Tigers minor-leaguer dies after skateboarding accident

Chace Numata, a switch-hitting catcher in the Detroit Tigers organization, died on September 2 from injuries suffered in a skateboarding accident. Numata, who was 27 and a member of the Erie SeaWolves, was hospitalized in Erie, Pa., after a fall early on August 29. Video surveillance footage showed that Numata’s skateboard suddenly stopped as if it had hit something on the sidewalk, causing him to fall. A passerby called police, who found him unconscious and bleeding.

Source: Erie SeaWolves

Numata’s family released a statement that read, in part: “Everyone who was around Chace knew there was never a stranger in the room when he was there. It didn’t matter if you were a professional athlete or young child, he made sure to make everyone feel comfortable and welcomed. His smile was contagious, unrelenting, and never ending, while his personality could light up any environment he would be in. Our family would like to say Mahalo nui loa to everyone who prayed for, thought of, and acknowledged Chace during this difficult time. We heard you and we appreciate you all from the bottom of our hearts! #FORNUMI.”

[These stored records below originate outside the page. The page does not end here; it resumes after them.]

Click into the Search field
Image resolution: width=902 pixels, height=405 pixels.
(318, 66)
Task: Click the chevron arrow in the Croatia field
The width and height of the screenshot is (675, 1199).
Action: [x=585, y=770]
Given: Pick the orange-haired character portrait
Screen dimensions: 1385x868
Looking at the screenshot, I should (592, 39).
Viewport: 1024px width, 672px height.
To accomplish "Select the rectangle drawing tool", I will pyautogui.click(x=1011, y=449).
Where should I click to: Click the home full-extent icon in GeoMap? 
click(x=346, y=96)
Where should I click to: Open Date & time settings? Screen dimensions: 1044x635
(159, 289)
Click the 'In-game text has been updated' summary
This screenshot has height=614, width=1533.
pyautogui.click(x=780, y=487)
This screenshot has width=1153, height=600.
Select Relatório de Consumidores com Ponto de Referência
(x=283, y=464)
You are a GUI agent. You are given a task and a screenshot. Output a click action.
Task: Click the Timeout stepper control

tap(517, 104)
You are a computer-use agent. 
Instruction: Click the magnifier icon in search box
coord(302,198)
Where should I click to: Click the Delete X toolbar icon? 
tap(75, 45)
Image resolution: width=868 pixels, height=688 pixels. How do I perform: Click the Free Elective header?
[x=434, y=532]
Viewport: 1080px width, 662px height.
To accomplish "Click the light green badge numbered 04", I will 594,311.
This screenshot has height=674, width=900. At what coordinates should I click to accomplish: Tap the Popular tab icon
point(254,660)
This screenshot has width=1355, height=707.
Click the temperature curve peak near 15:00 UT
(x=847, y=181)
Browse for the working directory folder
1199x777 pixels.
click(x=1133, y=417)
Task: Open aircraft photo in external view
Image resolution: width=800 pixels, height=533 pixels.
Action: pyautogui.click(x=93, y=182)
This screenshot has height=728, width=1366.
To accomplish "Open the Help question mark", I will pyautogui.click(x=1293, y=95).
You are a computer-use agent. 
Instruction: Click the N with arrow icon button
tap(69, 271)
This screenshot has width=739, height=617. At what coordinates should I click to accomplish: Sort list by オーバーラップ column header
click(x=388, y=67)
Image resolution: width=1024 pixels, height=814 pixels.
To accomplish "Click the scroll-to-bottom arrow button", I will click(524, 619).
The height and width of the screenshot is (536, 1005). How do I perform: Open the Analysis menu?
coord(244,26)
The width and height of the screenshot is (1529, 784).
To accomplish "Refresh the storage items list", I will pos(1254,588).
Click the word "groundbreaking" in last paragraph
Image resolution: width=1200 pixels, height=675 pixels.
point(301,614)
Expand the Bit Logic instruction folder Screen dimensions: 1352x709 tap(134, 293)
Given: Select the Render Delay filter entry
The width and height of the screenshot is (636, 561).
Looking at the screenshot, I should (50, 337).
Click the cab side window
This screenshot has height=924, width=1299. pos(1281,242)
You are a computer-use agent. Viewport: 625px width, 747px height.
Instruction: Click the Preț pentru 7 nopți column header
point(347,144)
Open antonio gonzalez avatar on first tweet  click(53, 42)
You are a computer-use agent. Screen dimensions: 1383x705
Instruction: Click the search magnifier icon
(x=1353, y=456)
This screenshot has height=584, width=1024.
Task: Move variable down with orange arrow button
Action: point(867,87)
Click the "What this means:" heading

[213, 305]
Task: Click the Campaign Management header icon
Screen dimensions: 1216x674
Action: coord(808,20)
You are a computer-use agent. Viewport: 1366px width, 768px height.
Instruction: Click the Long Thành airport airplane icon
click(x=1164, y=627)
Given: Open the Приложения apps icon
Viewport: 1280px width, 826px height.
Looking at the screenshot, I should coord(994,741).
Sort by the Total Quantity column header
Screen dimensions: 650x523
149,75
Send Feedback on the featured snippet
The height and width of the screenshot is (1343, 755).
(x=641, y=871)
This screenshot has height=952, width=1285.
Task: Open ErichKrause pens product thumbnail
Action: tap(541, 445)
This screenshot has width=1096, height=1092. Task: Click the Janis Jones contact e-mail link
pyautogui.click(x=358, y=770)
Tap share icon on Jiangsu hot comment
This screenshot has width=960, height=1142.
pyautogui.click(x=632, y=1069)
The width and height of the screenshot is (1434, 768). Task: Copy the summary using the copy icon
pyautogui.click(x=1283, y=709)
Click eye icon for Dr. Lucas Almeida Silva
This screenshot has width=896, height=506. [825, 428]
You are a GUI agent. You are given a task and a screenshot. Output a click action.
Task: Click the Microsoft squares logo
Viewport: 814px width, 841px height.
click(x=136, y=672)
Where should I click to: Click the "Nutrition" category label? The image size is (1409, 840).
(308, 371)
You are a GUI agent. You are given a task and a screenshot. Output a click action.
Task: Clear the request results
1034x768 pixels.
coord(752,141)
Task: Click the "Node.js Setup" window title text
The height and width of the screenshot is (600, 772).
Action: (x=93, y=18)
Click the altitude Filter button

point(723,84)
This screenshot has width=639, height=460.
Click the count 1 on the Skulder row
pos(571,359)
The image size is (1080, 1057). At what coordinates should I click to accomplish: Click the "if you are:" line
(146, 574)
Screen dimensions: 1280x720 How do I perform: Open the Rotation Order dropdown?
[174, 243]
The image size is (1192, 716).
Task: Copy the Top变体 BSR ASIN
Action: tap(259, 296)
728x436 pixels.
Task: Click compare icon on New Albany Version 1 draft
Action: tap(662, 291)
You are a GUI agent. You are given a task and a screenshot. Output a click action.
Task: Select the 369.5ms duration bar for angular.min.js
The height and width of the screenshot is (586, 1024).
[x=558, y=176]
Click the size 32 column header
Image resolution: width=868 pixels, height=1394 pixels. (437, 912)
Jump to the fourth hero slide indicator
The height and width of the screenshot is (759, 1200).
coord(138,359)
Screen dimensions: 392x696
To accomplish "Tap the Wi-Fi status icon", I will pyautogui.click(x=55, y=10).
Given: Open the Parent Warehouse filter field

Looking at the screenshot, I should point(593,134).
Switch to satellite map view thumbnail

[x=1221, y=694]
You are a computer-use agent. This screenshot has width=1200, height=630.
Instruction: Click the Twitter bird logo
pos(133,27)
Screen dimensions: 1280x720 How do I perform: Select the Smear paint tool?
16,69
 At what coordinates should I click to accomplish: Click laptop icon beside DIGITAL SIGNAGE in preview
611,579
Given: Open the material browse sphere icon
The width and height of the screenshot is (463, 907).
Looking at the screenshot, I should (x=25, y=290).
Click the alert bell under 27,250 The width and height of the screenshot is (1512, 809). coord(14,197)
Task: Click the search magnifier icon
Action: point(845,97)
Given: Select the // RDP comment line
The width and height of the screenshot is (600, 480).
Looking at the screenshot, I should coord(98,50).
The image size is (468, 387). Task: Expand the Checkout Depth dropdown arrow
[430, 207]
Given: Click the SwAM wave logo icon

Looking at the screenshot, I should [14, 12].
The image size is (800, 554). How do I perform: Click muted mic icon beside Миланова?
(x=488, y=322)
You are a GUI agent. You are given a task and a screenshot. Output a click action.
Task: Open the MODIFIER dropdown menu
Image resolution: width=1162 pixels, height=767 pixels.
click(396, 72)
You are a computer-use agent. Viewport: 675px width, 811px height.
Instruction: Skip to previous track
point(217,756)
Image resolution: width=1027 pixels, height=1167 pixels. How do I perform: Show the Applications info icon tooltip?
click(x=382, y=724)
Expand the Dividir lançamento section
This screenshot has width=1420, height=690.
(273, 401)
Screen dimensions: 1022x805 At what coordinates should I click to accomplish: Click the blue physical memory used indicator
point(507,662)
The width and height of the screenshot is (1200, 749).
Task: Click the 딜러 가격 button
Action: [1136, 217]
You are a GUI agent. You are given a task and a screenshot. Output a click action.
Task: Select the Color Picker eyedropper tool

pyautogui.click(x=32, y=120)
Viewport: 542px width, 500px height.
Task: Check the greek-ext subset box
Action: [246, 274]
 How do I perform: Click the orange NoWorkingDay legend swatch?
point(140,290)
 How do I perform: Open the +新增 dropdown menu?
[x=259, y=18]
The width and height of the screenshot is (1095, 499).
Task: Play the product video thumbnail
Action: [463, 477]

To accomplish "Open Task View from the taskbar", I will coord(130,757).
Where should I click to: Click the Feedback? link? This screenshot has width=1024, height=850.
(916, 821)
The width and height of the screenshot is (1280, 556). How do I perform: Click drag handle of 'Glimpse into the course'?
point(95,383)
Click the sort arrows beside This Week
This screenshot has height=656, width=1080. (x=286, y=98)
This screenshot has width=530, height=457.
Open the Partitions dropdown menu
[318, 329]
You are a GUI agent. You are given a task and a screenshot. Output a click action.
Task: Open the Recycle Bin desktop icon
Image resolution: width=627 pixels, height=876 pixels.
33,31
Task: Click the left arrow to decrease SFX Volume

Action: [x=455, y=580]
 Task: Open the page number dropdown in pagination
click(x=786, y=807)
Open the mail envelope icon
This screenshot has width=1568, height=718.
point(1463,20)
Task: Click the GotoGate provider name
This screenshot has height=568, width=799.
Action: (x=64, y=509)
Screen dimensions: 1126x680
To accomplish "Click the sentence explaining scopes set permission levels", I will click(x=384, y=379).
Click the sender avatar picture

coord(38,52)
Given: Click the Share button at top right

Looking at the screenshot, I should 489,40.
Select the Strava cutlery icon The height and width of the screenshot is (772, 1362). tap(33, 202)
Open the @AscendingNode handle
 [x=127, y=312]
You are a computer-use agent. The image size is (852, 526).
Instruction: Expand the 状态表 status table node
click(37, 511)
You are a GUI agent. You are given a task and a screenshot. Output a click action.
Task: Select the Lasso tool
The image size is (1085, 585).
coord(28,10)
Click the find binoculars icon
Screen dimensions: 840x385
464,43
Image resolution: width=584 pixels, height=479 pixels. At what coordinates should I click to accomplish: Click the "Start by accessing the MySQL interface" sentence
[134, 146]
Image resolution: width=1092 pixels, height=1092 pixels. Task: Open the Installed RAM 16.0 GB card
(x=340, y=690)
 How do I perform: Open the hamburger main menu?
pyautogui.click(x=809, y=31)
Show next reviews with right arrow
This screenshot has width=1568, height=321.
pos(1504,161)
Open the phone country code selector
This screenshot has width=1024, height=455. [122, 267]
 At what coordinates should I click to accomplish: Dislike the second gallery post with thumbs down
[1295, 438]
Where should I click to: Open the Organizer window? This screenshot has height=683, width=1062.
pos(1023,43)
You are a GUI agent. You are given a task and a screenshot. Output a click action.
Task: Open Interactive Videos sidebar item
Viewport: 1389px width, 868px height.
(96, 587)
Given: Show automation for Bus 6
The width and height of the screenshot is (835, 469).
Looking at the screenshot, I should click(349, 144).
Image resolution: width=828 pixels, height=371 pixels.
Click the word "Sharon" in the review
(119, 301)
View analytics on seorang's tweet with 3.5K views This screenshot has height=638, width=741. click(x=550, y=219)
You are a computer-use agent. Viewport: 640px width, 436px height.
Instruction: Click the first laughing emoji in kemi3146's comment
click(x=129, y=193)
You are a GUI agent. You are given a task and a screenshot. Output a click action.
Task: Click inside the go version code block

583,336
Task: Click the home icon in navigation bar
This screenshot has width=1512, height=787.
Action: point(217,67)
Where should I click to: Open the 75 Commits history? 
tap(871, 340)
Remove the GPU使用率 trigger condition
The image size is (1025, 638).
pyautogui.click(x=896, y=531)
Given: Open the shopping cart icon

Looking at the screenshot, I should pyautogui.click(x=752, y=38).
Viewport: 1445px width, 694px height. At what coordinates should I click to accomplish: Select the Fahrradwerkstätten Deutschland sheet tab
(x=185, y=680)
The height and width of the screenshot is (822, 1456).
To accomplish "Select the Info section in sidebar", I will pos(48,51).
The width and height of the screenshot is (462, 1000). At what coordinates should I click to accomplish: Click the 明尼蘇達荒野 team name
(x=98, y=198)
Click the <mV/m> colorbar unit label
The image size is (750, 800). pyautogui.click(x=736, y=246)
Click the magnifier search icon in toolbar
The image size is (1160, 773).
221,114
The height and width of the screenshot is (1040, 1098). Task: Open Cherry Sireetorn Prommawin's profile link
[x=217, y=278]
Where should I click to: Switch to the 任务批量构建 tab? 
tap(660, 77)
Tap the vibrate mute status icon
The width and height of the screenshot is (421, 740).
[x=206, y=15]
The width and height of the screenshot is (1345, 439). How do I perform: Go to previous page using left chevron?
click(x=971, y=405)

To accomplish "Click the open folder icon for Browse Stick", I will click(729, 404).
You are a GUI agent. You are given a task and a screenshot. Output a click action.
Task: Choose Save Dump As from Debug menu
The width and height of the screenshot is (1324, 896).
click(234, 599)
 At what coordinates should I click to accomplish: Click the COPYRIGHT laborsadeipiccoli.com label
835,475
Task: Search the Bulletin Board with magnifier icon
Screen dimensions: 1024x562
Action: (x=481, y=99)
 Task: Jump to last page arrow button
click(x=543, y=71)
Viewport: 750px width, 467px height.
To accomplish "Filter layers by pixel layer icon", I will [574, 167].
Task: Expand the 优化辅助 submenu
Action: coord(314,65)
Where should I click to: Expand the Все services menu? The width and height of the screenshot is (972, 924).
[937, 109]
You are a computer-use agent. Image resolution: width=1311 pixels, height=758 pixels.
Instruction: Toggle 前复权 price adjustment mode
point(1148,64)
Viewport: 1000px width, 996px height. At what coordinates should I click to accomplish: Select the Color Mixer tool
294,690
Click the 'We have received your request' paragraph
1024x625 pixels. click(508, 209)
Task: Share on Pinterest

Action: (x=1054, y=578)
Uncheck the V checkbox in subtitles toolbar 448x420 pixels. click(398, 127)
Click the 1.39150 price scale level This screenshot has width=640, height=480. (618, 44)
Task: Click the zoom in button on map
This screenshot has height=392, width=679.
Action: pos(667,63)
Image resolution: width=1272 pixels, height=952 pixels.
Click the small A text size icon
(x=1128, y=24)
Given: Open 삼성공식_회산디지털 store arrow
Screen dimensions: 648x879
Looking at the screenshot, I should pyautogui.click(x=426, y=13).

Chace Numata was born on August 14, 1992, in Pearl City, Hawaii. According to the Honolulu Star-Advertiser, he was a 2010 graduate of Pearl City High School and an All-State utility player for the Chargers team that won the 2010 Oahu Interscholastic Association baseball championship.

Numata was drafted by the Philadelphia Phillies in the 14th Round of the 2010 June Amateur Draft. Despite being used primarily as a backup catcher, he nonetheless came close to winning the Florida State League batting title in 2016, finishing with a .308 average. In his 10 years in the minor leagues, he played for the Phillies and Yankees organizations and was in his first year with the Tigers’ farm system. He spent most of his time this season with the SeaWolves, battingg .239 in 71 games with 4 home runs and 26 RBIs. He also appeared in AAA for the first time in his career, playing 6 games for the Toledo Mud Hens and hitting an even .300.

For his professional career, which included part of a season with the Melbourne Aces of the Australian Baseball League, Numata had a slash line of .252/.314/.335, with 521 hits in 620 games. After reading comments from teammates, he sounded like he was pretty much an ideal teammate.

“He had an engaging personality that quickly established him as a leader on and off the field, and his presence will be forever remembered in our organization and beyond,” the Tigers said in a statement.

“If you took a poll of the guys — who is your favorite teammate — it would be Chace Numata, 25-0,” said SeaWolves hitting coach Brian Harper. “If you took a poll of the staff, it would be 8-0.”

SeaWolves teammate Logan Shore has organized a GoFundMe campaign to help pay for medical bills and the expenses involved in Numata’s family flying to Pennsylvania during his hospitalization. “We love you Numi. You made an impact on every person you met,” he wrote.